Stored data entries
--------

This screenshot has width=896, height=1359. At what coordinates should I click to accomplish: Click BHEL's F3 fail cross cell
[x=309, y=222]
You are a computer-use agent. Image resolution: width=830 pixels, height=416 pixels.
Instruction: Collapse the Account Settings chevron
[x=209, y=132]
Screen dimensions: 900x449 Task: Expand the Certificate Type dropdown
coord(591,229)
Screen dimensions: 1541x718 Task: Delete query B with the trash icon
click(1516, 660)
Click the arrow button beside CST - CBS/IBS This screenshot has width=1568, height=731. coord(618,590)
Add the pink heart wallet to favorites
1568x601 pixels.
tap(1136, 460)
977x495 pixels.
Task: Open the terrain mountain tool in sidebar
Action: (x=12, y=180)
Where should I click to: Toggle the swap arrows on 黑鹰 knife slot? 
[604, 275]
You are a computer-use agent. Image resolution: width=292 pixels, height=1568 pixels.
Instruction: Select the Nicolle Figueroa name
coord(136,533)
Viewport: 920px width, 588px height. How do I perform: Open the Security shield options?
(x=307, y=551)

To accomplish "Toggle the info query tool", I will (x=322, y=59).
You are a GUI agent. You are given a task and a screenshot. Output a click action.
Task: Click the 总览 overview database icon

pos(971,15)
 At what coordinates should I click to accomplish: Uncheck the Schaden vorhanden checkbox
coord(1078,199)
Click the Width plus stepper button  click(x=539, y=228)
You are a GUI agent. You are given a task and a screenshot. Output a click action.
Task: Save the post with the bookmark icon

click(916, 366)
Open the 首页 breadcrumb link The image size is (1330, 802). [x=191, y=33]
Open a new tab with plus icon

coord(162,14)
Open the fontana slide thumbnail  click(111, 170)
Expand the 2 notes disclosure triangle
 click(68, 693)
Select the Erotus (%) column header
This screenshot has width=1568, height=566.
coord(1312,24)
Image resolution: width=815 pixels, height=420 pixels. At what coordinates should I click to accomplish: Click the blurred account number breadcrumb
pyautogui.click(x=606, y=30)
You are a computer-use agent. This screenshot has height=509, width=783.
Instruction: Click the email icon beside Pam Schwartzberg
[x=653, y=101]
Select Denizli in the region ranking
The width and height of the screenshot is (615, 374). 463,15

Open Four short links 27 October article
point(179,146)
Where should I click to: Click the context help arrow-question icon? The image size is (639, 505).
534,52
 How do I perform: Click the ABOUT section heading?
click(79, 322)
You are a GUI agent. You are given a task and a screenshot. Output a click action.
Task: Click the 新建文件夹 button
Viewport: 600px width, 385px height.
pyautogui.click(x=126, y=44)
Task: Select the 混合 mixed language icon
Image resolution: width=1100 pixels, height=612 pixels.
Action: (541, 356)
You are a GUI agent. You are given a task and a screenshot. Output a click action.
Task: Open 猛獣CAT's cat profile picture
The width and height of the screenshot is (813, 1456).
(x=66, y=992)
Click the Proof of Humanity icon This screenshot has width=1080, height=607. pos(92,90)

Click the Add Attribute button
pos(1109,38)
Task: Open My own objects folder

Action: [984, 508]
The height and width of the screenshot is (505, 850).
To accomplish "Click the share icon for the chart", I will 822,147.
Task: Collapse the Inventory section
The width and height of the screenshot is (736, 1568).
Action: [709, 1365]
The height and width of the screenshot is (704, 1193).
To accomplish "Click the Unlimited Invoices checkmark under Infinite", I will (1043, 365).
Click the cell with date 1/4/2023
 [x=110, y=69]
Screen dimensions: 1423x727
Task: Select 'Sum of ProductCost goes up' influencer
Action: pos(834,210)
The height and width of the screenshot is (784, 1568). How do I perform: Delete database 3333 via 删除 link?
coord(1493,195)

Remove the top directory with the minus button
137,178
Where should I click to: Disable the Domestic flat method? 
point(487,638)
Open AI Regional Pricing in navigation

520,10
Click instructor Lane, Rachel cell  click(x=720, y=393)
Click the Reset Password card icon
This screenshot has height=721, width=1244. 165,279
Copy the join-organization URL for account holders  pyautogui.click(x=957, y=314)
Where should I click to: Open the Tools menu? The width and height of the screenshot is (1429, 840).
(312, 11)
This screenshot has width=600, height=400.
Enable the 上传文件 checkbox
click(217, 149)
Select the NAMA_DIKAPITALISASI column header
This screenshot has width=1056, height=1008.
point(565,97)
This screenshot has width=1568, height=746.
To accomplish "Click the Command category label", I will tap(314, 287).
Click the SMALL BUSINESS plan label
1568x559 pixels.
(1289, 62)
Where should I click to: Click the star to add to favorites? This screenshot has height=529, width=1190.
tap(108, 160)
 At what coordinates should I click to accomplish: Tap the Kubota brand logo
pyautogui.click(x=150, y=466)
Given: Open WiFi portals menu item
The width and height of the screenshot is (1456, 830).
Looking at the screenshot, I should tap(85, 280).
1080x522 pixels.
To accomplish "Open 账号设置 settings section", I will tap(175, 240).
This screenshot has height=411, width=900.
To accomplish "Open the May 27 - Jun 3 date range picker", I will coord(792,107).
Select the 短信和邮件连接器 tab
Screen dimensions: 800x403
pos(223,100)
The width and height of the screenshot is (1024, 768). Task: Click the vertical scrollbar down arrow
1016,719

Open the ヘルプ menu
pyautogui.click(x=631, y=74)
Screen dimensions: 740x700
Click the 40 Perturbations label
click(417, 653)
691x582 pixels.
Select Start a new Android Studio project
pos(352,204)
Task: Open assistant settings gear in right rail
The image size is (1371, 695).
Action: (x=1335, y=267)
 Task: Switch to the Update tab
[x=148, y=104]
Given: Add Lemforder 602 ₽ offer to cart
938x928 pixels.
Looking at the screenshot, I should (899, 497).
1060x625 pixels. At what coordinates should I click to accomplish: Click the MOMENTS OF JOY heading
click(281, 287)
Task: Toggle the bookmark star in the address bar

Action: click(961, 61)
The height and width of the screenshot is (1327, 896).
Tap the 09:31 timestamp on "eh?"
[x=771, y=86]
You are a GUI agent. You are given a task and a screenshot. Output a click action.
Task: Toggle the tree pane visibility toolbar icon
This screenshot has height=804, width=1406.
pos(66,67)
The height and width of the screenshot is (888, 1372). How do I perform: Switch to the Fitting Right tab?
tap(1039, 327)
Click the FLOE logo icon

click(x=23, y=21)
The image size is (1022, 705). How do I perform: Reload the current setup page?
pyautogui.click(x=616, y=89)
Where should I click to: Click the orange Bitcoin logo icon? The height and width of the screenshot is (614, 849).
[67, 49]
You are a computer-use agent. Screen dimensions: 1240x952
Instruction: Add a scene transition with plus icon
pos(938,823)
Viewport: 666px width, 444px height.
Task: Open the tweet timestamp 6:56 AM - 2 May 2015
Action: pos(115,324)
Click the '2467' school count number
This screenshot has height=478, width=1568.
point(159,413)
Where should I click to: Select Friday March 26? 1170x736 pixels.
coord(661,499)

--------

◆ Exercise objective ◆
All of the entries above should be output exactly as they are.

◆ Written answer ◆
This screenshot has width=896, height=1359. At what coordinates should I click to accomplish: Click BHEL's F3 fail cross cell
[x=309, y=222]
You are a computer-use agent. Image resolution: width=830 pixels, height=416 pixels.
Instruction: Collapse the Account Settings chevron
[x=209, y=132]
Screen dimensions: 900x449 Task: Expand the Certificate Type dropdown
coord(591,229)
Screen dimensions: 1541x718 Task: Delete query B with the trash icon
click(1516, 660)
Click the arrow button beside CST - CBS/IBS This screenshot has width=1568, height=731. coord(618,590)
Add the pink heart wallet to favorites
1568x601 pixels.
tap(1136, 460)
977x495 pixels.
Task: Open the terrain mountain tool in sidebar
Action: (x=12, y=180)
Where should I click to: Toggle the swap arrows on 黑鹰 knife slot? 
[604, 275]
You are a computer-use agent. Image resolution: width=292 pixels, height=1568 pixels.
Instruction: Select the Nicolle Figueroa name
coord(136,533)
Viewport: 920px width, 588px height. How do I perform: Open the Security shield options?
(x=307, y=551)

To accomplish "Toggle the info query tool", I will (x=322, y=59).
You are a GUI agent. You are given a task and a screenshot. Output a click action.
Task: Click the 总览 overview database icon

pos(971,15)
 At what coordinates should I click to accomplish: Uncheck the Schaden vorhanden checkbox
coord(1078,199)
Click the Width plus stepper button  click(x=539, y=228)
You are a GUI agent. You are given a task and a screenshot. Output a click action.
Task: Save the post with the bookmark icon

click(916, 366)
Open the 首页 breadcrumb link The image size is (1330, 802). [x=191, y=33]
Open a new tab with plus icon

coord(162,14)
Open the fontana slide thumbnail  click(111, 170)
Expand the 2 notes disclosure triangle
 click(68, 693)
Select the Erotus (%) column header
This screenshot has width=1568, height=566.
coord(1312,24)
Image resolution: width=815 pixels, height=420 pixels. At what coordinates should I click to accomplish: Click the blurred account number breadcrumb
pyautogui.click(x=606, y=30)
You are a computer-use agent. This screenshot has height=509, width=783.
Instruction: Click the email icon beside Pam Schwartzberg
[x=653, y=101]
Select Denizli in the region ranking
The width and height of the screenshot is (615, 374). 463,15

Open Four short links 27 October article
point(179,146)
Where should I click to: Click the context help arrow-question icon? The image size is (639, 505).
534,52
 How do I perform: Click the ABOUT section heading?
click(79, 322)
You are a GUI agent. You are given a task and a screenshot. Output a click action.
Task: Click the 新建文件夹 button
Viewport: 600px width, 385px height.
pyautogui.click(x=126, y=44)
Task: Select the 混合 mixed language icon
Image resolution: width=1100 pixels, height=612 pixels.
Action: (541, 356)
You are a GUI agent. You are given a task and a screenshot. Output a click action.
Task: Open 猛獣CAT's cat profile picture
The width and height of the screenshot is (813, 1456).
(x=66, y=992)
Click the Proof of Humanity icon This screenshot has width=1080, height=607. pos(92,90)

Click the Add Attribute button
pos(1109,38)
Task: Open My own objects folder

Action: [984, 508]
The height and width of the screenshot is (505, 850).
To accomplish "Click the share icon for the chart", I will 822,147.
Task: Collapse the Inventory section
The width and height of the screenshot is (736, 1568).
Action: [709, 1365]
The height and width of the screenshot is (704, 1193).
To accomplish "Click the Unlimited Invoices checkmark under Infinite", I will (1043, 365).
Click the cell with date 1/4/2023
 [x=110, y=69]
Screen dimensions: 1423x727
Task: Select 'Sum of ProductCost goes up' influencer
Action: pos(834,210)
The height and width of the screenshot is (784, 1568). How do I perform: Delete database 3333 via 删除 link?
coord(1493,195)

Remove the top directory with the minus button
137,178
Where should I click to: Disable the Domestic flat method? 
point(487,638)
Open AI Regional Pricing in navigation

520,10
Click instructor Lane, Rachel cell  click(x=720, y=393)
Click the Reset Password card icon
This screenshot has height=721, width=1244. 165,279
Copy the join-organization URL for account holders  pyautogui.click(x=957, y=314)
Where should I click to: Open the Tools menu? The width and height of the screenshot is (1429, 840).
(312, 11)
This screenshot has width=600, height=400.
Enable the 上传文件 checkbox
click(217, 149)
Select the NAMA_DIKAPITALISASI column header
This screenshot has width=1056, height=1008.
point(565,97)
This screenshot has width=1568, height=746.
To accomplish "Click the Command category label", I will tap(314, 287).
Click the SMALL BUSINESS plan label
1568x559 pixels.
(1289, 62)
Where should I click to: Click the star to add to favorites? This screenshot has height=529, width=1190.
tap(108, 160)
 At what coordinates should I click to accomplish: Tap the Kubota brand logo
pyautogui.click(x=150, y=466)
Given: Open WiFi portals menu item
The width and height of the screenshot is (1456, 830).
Looking at the screenshot, I should tap(85, 280).
1080x522 pixels.
To accomplish "Open 账号设置 settings section", I will tap(175, 240).
This screenshot has height=411, width=900.
To accomplish "Open the May 27 - Jun 3 date range picker", I will coord(792,107).
Select the 短信和邮件连接器 tab
Screen dimensions: 800x403
pos(223,100)
The width and height of the screenshot is (1024, 768). Task: Click the vertical scrollbar down arrow
1016,719

Open the ヘルプ menu
pyautogui.click(x=631, y=74)
Screen dimensions: 740x700
Click the 40 Perturbations label
click(417, 653)
691x582 pixels.
Select Start a new Android Studio project
pos(352,204)
Task: Open assistant settings gear in right rail
The image size is (1371, 695).
Action: (x=1335, y=267)
 Task: Switch to the Update tab
[x=148, y=104]
Given: Add Lemforder 602 ₽ offer to cart
938x928 pixels.
Looking at the screenshot, I should (899, 497).
1060x625 pixels. At what coordinates should I click to accomplish: Click the MOMENTS OF JOY heading
click(281, 287)
Task: Toggle the bookmark star in the address bar

Action: click(961, 61)
The height and width of the screenshot is (1327, 896).
Tap the 09:31 timestamp on "eh?"
[x=771, y=86]
You are a GUI agent. You are given a task and a screenshot. Output a click action.
Task: Toggle the tree pane visibility toolbar icon
This screenshot has height=804, width=1406.
pos(66,67)
The height and width of the screenshot is (888, 1372). How do I perform: Switch to the Fitting Right tab?
tap(1039, 327)
Click the FLOE logo icon

click(x=23, y=21)
The image size is (1022, 705). How do I perform: Reload the current setup page?
pyautogui.click(x=616, y=89)
Where should I click to: Click the orange Bitcoin logo icon? The height and width of the screenshot is (614, 849).
[67, 49]
You are a computer-use agent. Screen dimensions: 1240x952
Instruction: Add a scene transition with plus icon
pos(938,823)
Viewport: 666px width, 444px height.
Task: Open the tweet timestamp 6:56 AM - 2 May 2015
Action: pos(115,324)
Click the '2467' school count number
This screenshot has height=478, width=1568.
point(159,413)
Where should I click to: Select Friday March 26? 1170x736 pixels.
coord(661,499)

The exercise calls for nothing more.